Buford Norman’s Touched by the Graces: the Libretti of Philippe Quinault in the Context of French Classicism, Birmingham, Alabama, Summa Publications, 2001, has been indispensable throughout this review.
1. Chiefly Joseph Kerman’s Opera as Drama; New York: Knopf, 1956; revised ed., Berkeley: University of California Press, 1988)
2. The interview, with O’Dette’s and Stubbs’ views on the 2008 Schwetzingen Festival production of Steffani’s Niobe, which they saw at Covent Garden, shows the extent to which the historical and the Regieoper methods have diverged, as well as the pitfalls of Regieoper, when it is not tempered by thorough study of the materials.
3. Burgess, Geoffrey, “Revisiting Atys: Reflections on Les Arts Florissants’ Production, Early Music, Vol. XXXIV, No. 3, pp. 465-478.
4. Coeyman, Barbara, “ Lully’s and Christie’s Atys,” Historical Performance: The Journal of Early Music America, 2.2 (1989), pp. 73-78.
5. Porter, Andrew, “Flourishing Arts,” The New Yorker, June 12, 1989, pp. 90-92.
* Few members of modern audiences will blame Quinault for suppressing, in his observation of the classic bienséances, what is, in his ancient sources, the central element of the myth, Atys’ (or Attis, as it was spelled) self-castration.

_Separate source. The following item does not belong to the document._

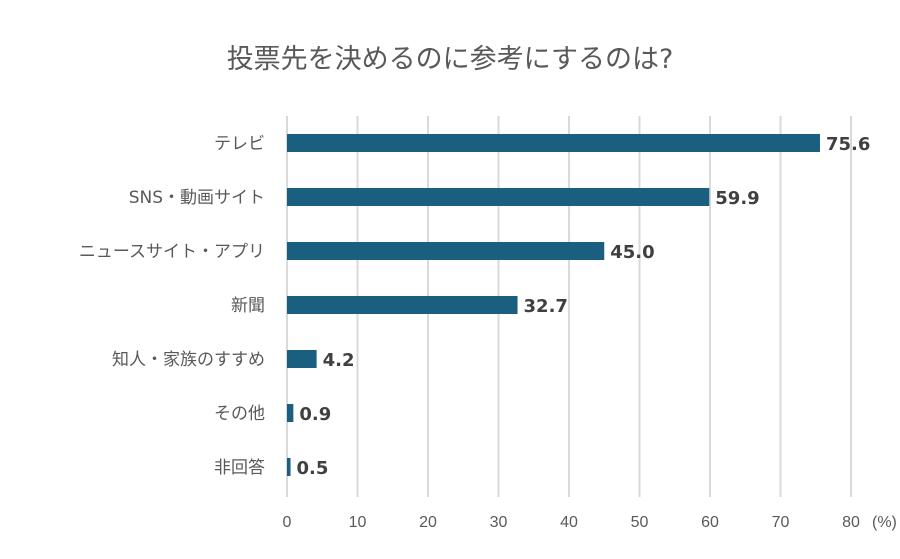 Image resolution: width=900 pixels, height=559 pixels. What do you see at coordinates (248, 306) in the screenshot?
I see `category-label: 新聞` at bounding box center [248, 306].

The story, told by Catullus, Ovid, Pausanias, and others, is an aetiological myth explaining the curious and, to Romans, distasteful custom of the Galli, the priests of Cybele, of arousing themselves into an ecstatic state of devotion and then castrating themselves. Quinault and Lully’s audiences would have known something about their sources, and it is interesting to observe how Quinault subtly worked it into his libretto.
In Lully’s age and in ours, the figure of Time is unthinkable without his scythe, with which he mows down all life, and he is of course shown with it in the illustrations of the Prologue in the 1708 production. The image of Time as an old man and the scythe derive from the ancient identification of Chronos with Kronos, the father of Zeus, who castrated his own father, Ouranos, and cast his testicles into the sea. (Ovid touches on this in his account of Attis in the Fasti, IV.197ff.) Kronos and his scythe were associated with harvest festivals and Chronos with death and regeneration. In this way both figures are connected with the action of the seasons—the central theme of the Prologue.

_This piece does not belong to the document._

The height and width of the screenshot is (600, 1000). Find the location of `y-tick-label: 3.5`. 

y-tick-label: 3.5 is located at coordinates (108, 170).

Following this oblique introduction, the suppressed motif of castration emerges in concrete form in the figure of Alecto, the Erinys, who with her sisters, was born from the blood or semen emitted from Ouranos’ severed testicles into the sea, along with other monsters. Quinault surely introduced Alecto for a reason, in order to retain the meaning in Ovid’s retelling without offending the sensibilities of his audience.
There are doubtless other traces of the sources one could follow in the libretto, but that should suffice for here.